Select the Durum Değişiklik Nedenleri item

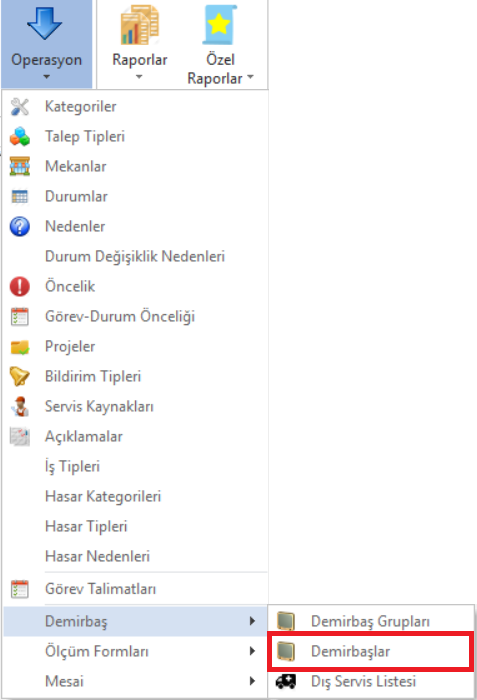click(x=135, y=256)
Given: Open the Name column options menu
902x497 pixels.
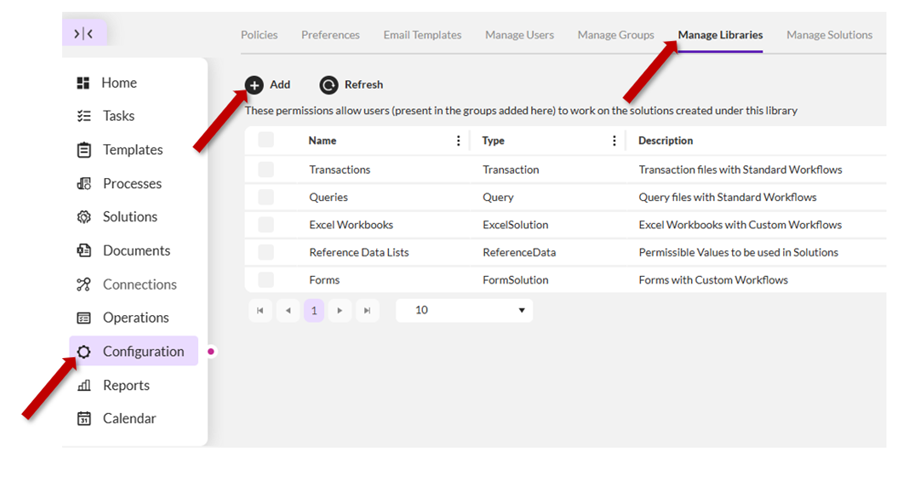Looking at the screenshot, I should coord(459,141).

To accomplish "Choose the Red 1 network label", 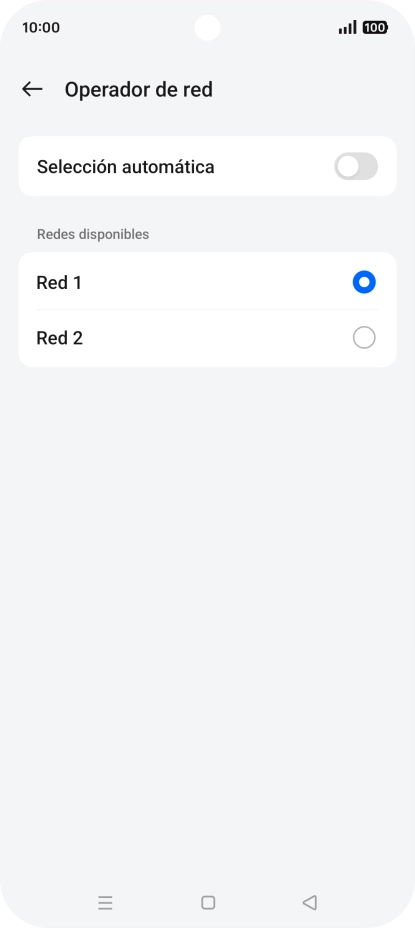I will tap(59, 283).
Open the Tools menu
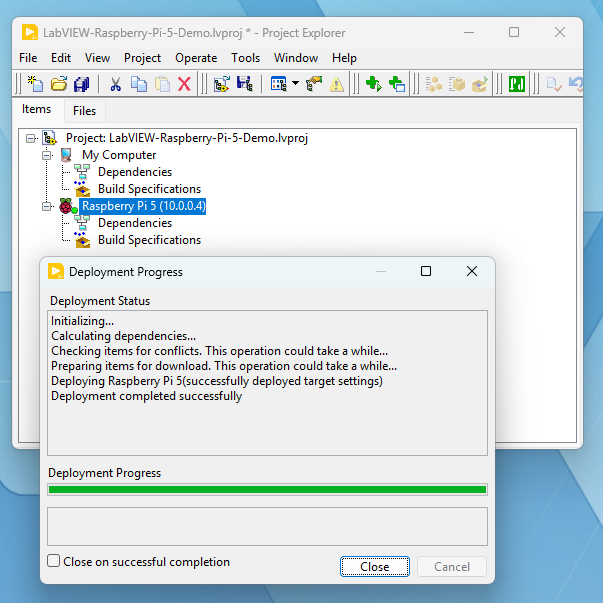This screenshot has width=603, height=603. 245,58
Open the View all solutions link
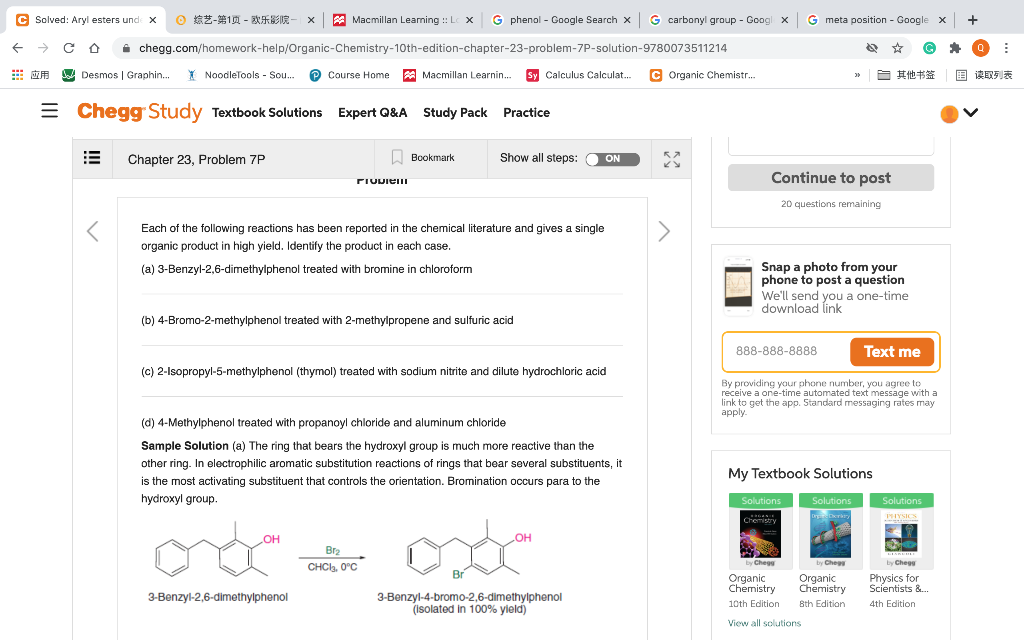1024x640 pixels. pyautogui.click(x=764, y=622)
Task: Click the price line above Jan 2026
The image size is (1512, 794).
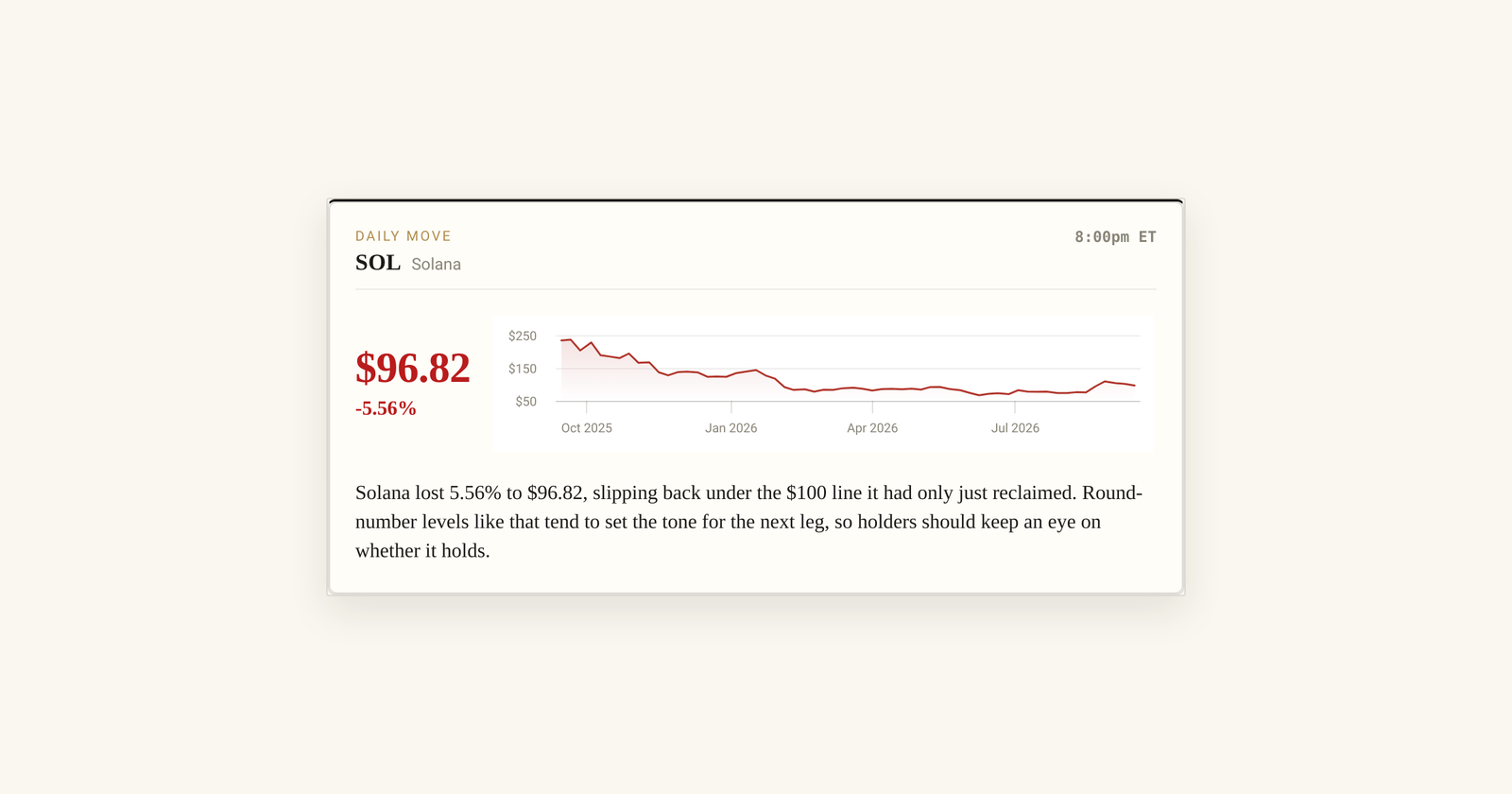Action: click(731, 375)
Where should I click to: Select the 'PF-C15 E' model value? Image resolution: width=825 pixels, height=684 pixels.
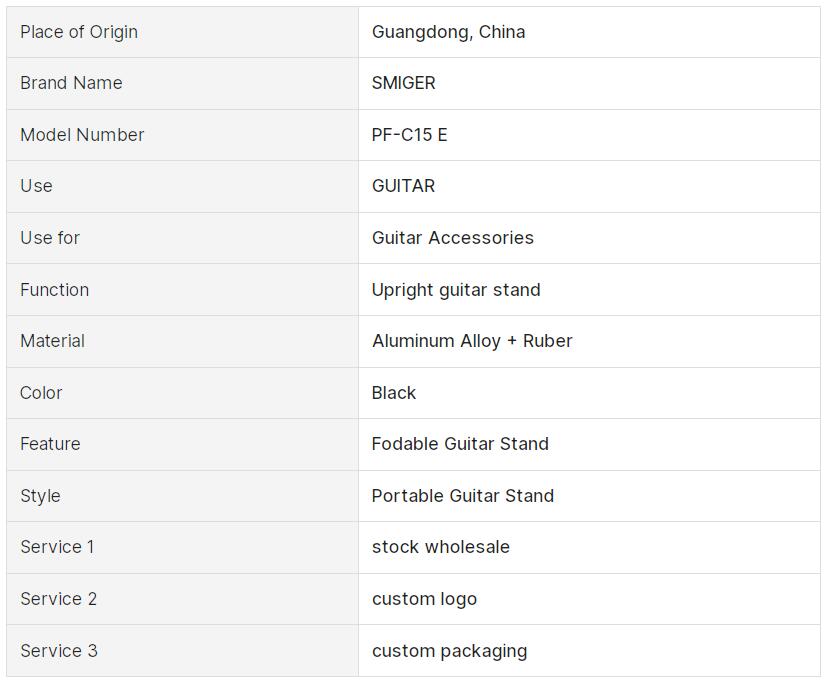tap(409, 135)
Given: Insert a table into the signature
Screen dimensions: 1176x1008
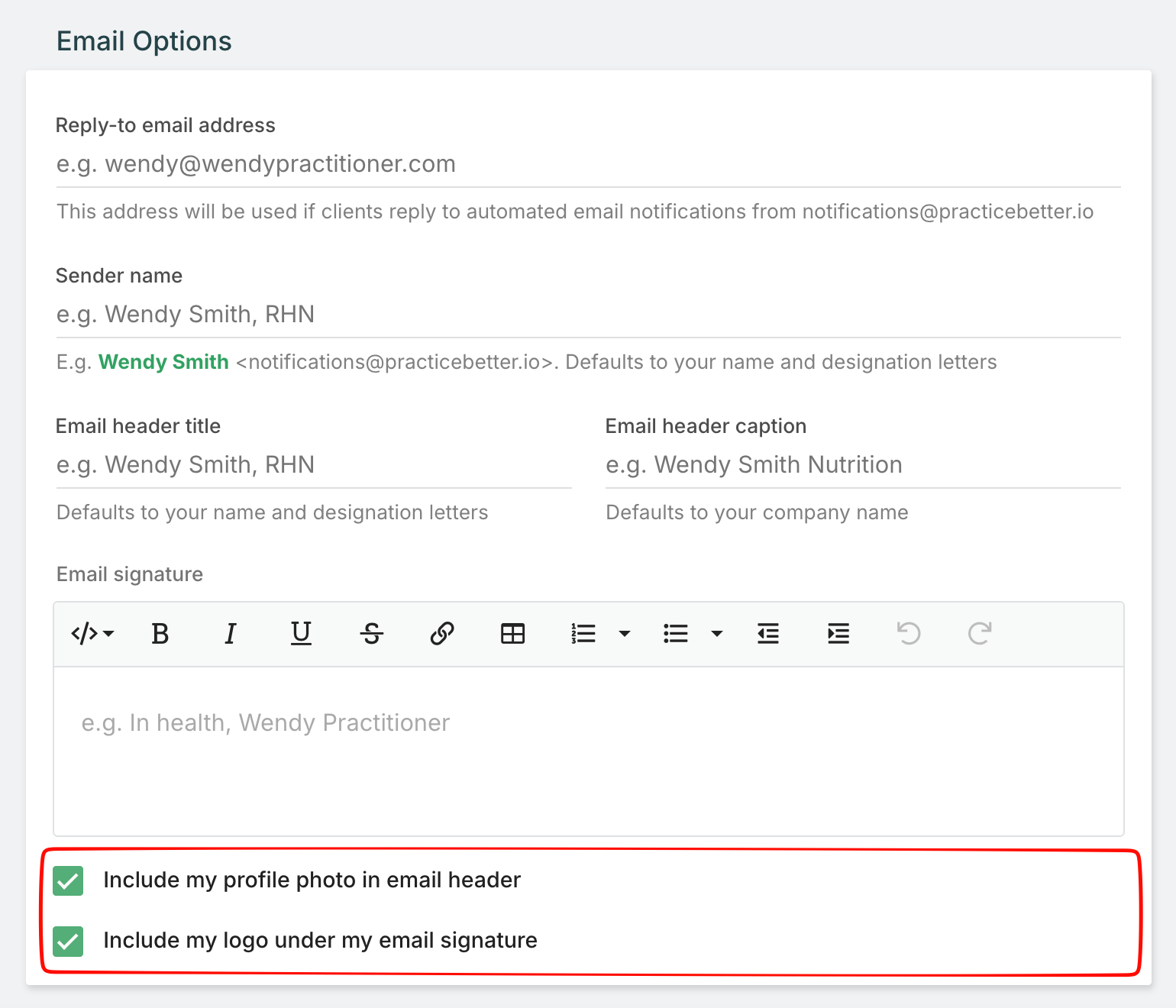Looking at the screenshot, I should pyautogui.click(x=512, y=634).
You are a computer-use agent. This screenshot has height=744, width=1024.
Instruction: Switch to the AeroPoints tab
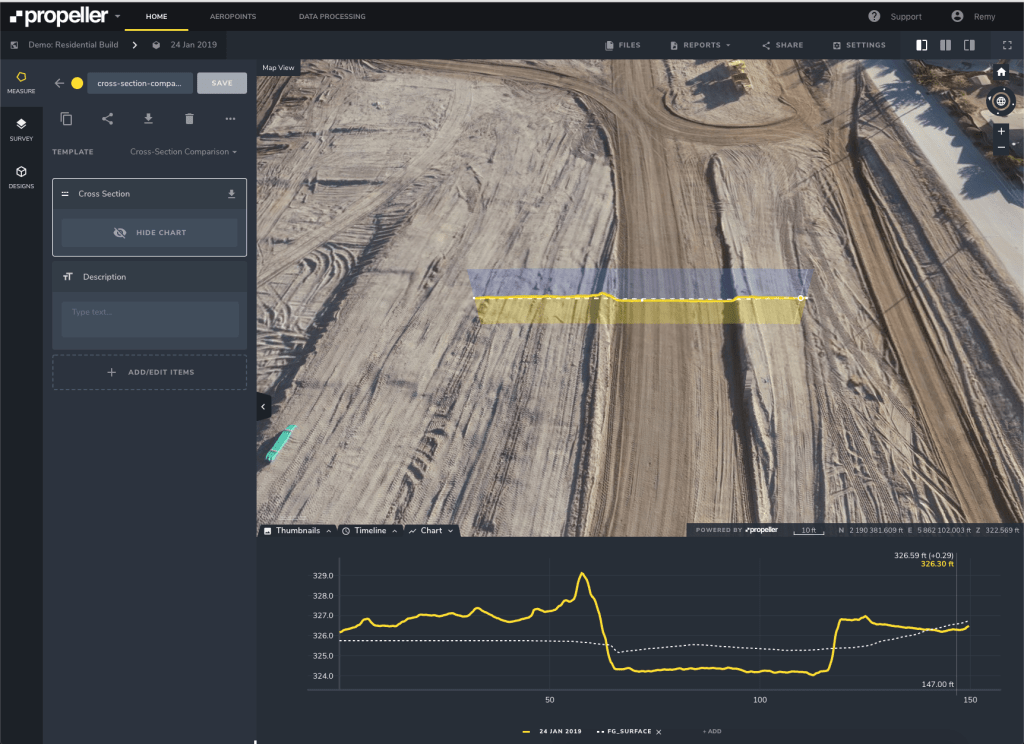point(232,16)
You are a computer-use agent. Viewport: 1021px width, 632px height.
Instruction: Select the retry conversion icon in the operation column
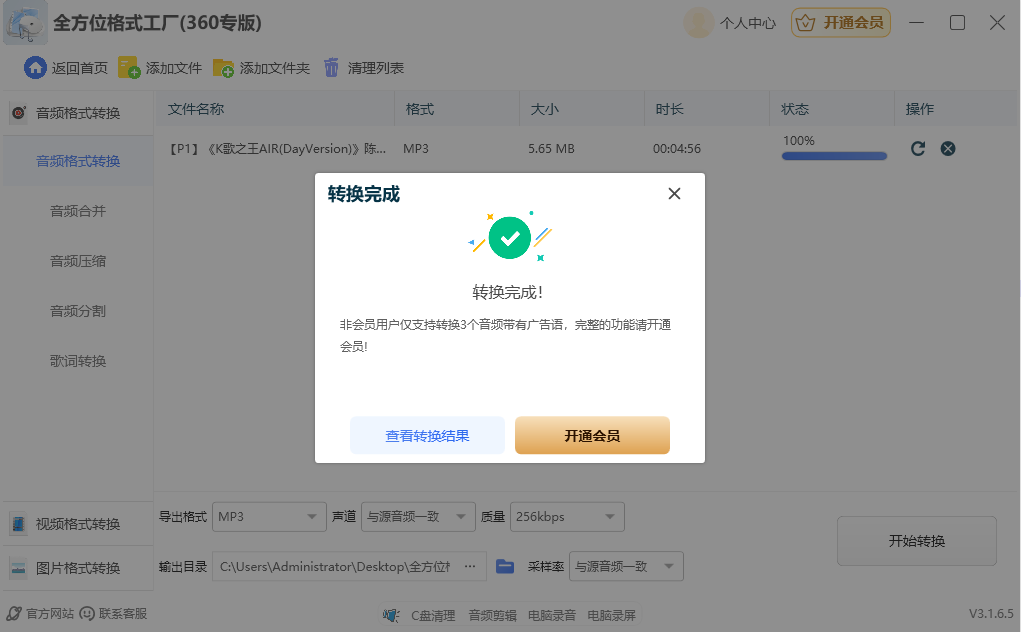click(918, 148)
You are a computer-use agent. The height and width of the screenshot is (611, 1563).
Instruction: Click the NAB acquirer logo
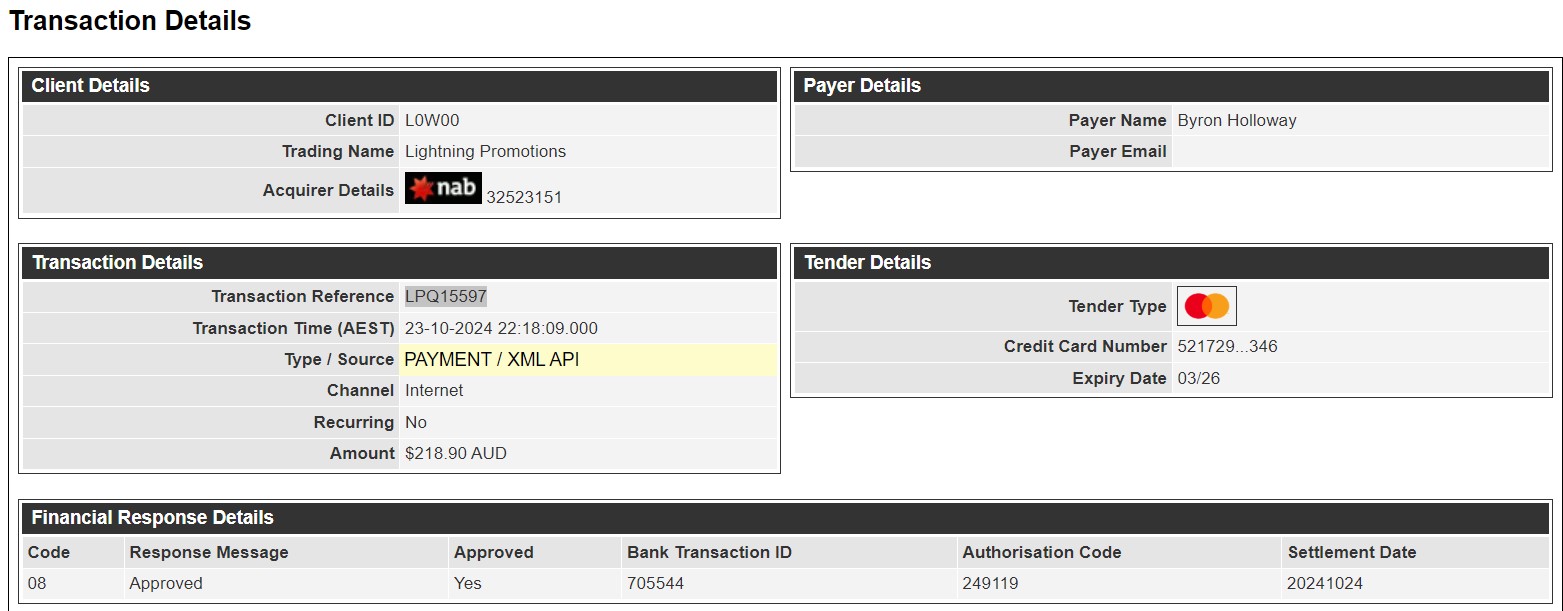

WHAT YOU ARE ASKED TO DO:
Could you copy each line from the listing that has the word "Given" in it?

OUTPUT:
Given: Open the Name column options menu
Given: Insert a table into the signature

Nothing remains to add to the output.